__GOAL OF THE EXERCISE__. Make an exact copy of the listing so that no picture is carried over.

__EXCERPTED DATA__.
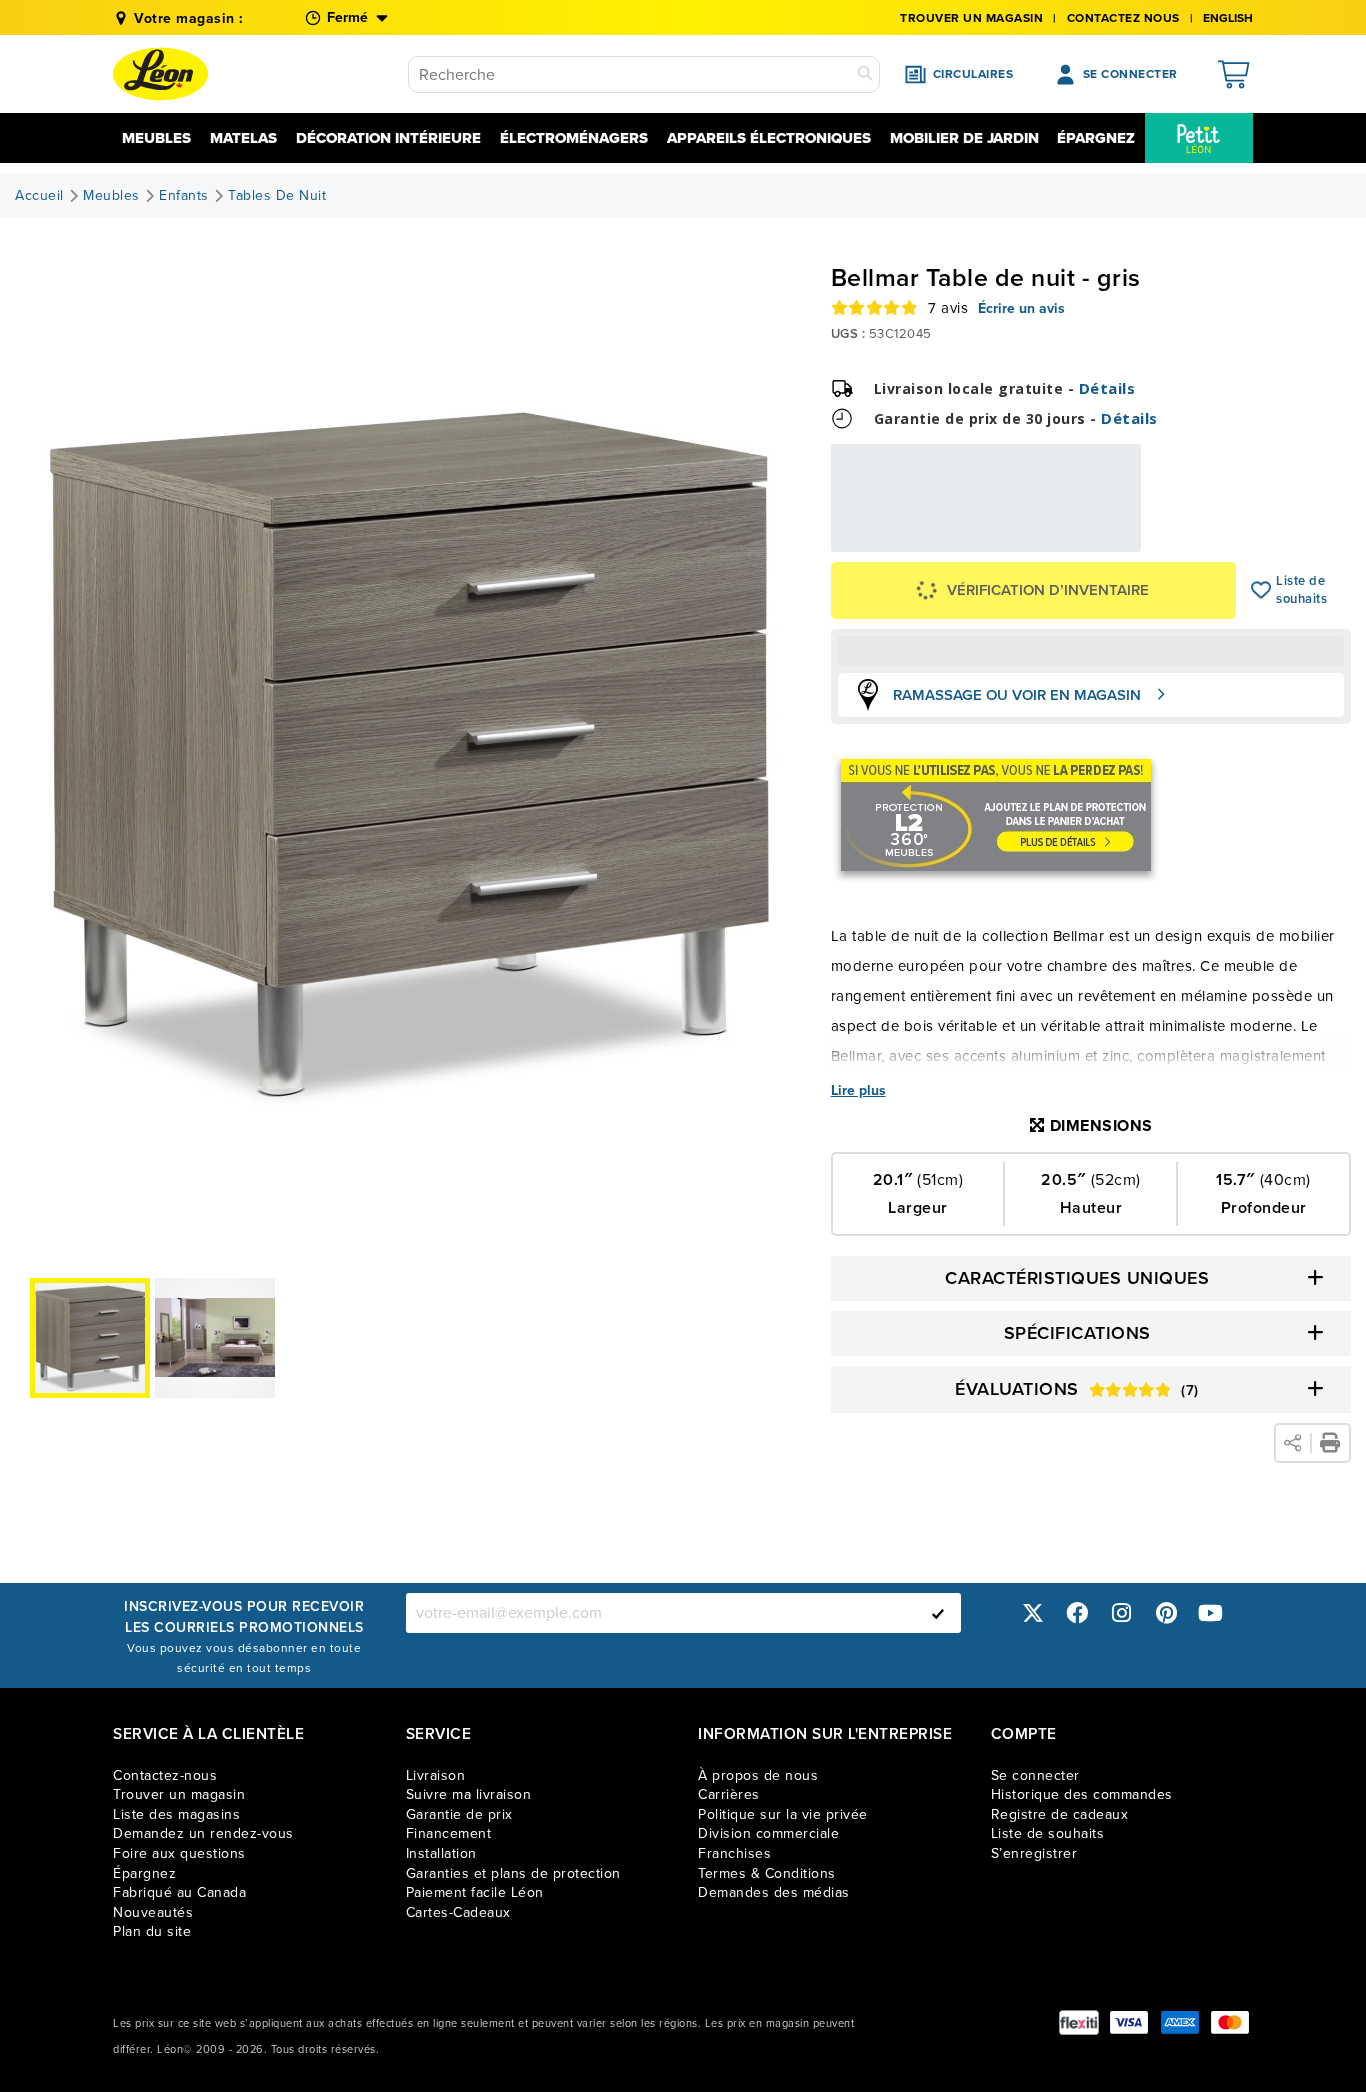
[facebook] (1077, 1612)
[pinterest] (1166, 1612)
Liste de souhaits (1261, 590)
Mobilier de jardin (964, 138)
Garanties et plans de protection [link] (513, 1873)
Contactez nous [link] (1123, 18)
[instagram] (1122, 1612)
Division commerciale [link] (768, 1833)
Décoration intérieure (388, 138)
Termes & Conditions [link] (767, 1873)
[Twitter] (1033, 1612)
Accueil (39, 196)
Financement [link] (449, 1833)
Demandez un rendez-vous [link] (203, 1833)
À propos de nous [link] (758, 1775)
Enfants (184, 196)
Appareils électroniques (769, 138)
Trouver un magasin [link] (971, 18)
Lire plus (858, 1091)
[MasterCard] (1230, 2022)
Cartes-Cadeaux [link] (458, 1912)
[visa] (1129, 2022)
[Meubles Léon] (160, 74)
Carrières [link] (729, 1794)
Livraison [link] (436, 1775)
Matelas (243, 138)
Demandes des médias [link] (774, 1892)
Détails (1107, 388)
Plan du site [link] (152, 1931)
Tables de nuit (277, 196)
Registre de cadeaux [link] (1060, 1814)
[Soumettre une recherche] (865, 74)
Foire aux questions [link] (179, 1853)
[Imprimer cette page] (1330, 1443)
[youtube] (1211, 1612)
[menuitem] (1199, 138)
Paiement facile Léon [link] (475, 1892)
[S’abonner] (938, 1613)
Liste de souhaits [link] (1048, 1833)
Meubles (156, 138)
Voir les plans (1074, 543)
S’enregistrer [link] (1034, 1853)
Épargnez (1096, 138)
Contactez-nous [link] (165, 1775)
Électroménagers (574, 138)
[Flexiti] (1079, 2022)
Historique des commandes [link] (1082, 1794)
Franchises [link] (734, 1853)
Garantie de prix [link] (459, 1814)
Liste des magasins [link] (176, 1814)
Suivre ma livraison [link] (469, 1794)
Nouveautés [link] (153, 1912)
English (1228, 18)
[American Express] (1180, 2022)
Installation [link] (441, 1853)
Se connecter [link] (1035, 1775)
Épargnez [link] (144, 1873)
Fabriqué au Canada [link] (179, 1892)
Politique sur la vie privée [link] (783, 1814)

__SOLUTION TO THE EXERCISE__.
[facebook] (1077, 1612)
[pinterest] (1166, 1612)
Liste de souhaits (1261, 590)
Mobilier de jardin (964, 138)
Garanties et plans de protection [link] (513, 1873)
Contactez nous [link] (1123, 18)
[instagram] (1122, 1612)
Division commerciale [link] (768, 1833)
Décoration intérieure (388, 138)
Termes & Conditions [link] (767, 1873)
[Twitter] (1033, 1612)
Accueil (39, 196)
Financement [link] (449, 1833)
Demandez un rendez-vous [link] (203, 1833)
À propos de nous [link] (758, 1775)
Enfants (184, 196)
Appareils électroniques (769, 138)
Trouver un magasin [link] (971, 18)
Lire plus (858, 1091)
[MasterCard] (1230, 2022)
Cartes-Cadeaux [link] (458, 1912)
[visa] (1129, 2022)
[Meubles Léon] (160, 74)
Carrières [link] (729, 1794)
Livraison [link] (436, 1775)
Matelas (243, 138)
Demandes des médias [link] (774, 1892)
Détails (1107, 388)
Plan du site [link] (152, 1931)
Tables de nuit (277, 196)
Registre de cadeaux [link] (1060, 1814)
[Soumettre une recherche] (865, 74)
Foire aux questions [link] (179, 1853)
[Imprimer cette page] (1330, 1443)
[youtube] (1211, 1612)
[menuitem] (1199, 138)
Paiement facile Léon [link] (475, 1892)
[S’abonner] (938, 1613)
Liste de souhaits [link] (1048, 1833)
Meubles (156, 138)
Voir les plans (1074, 543)
S’enregistrer [link] (1034, 1853)
Épargnez (1096, 138)
Contactez-nous [link] (165, 1775)
Électroménagers (574, 138)
[Flexiti] (1079, 2022)
Historique des commandes [link] (1082, 1794)
Franchises [link] (734, 1853)
Garantie de prix [link] (459, 1814)
Liste des magasins [link] (176, 1814)
Suivre ma livraison [link] (469, 1794)
Nouveautés [link] (153, 1912)
English (1228, 18)
[American Express] (1180, 2022)
Installation [link] (441, 1853)
Se connecter [link] (1035, 1775)
Épargnez [link] (144, 1873)
Fabriqué au Canada [link] (179, 1892)
Politique sur la vie privée [link] (783, 1814)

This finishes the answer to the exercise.